WORK ITEM
Scan the data beneath this task and copy each line that includes "computer".

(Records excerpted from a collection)
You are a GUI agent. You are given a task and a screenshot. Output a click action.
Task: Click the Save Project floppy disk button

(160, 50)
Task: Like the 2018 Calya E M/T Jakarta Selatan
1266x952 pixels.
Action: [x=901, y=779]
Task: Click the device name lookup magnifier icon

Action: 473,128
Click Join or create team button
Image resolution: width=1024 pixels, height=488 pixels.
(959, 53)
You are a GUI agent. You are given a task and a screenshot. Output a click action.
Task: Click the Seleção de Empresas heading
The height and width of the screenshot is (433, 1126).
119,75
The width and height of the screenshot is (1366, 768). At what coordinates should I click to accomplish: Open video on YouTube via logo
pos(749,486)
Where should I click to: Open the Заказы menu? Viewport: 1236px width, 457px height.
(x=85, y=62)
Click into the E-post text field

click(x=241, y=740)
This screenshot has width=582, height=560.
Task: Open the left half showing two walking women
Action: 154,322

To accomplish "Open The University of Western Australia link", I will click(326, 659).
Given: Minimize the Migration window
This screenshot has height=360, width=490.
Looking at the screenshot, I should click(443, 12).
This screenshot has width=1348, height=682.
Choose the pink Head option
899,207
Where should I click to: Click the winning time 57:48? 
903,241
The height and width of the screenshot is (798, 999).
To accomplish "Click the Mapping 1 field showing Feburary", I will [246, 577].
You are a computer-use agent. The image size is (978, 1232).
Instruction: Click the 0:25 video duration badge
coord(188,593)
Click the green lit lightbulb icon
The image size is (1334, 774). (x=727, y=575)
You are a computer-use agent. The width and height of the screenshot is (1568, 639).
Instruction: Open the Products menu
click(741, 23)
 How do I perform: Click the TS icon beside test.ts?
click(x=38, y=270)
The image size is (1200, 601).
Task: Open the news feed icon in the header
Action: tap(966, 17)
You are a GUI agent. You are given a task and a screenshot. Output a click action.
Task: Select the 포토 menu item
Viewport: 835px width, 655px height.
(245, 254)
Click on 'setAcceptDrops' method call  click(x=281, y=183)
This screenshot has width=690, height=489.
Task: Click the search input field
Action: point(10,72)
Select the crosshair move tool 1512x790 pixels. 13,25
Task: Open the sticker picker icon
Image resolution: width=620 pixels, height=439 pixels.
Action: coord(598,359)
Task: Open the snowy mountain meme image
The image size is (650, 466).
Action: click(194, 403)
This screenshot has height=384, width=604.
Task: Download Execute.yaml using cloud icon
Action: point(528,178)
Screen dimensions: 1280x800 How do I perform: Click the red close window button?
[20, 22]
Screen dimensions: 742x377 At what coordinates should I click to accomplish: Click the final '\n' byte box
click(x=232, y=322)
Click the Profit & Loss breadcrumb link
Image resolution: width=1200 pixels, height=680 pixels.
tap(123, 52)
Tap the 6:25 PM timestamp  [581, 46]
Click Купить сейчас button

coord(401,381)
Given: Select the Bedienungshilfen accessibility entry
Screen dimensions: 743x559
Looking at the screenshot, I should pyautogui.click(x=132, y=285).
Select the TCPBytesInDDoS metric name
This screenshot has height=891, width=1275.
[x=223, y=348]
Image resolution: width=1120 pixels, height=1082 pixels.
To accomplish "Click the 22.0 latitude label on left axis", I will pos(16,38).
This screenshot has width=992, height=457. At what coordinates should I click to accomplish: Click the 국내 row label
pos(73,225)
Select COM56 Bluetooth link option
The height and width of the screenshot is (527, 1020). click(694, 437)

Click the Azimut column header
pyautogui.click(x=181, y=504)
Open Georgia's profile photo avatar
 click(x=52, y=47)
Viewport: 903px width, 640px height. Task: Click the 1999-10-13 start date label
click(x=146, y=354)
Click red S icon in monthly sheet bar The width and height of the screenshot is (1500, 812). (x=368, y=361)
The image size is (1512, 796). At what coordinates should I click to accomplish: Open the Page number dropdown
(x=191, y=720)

RESPONSE BOX
You are a computer-use agent. The image size is (978, 1232).
You are a computer-use agent. The width and height of the screenshot is (1568, 639).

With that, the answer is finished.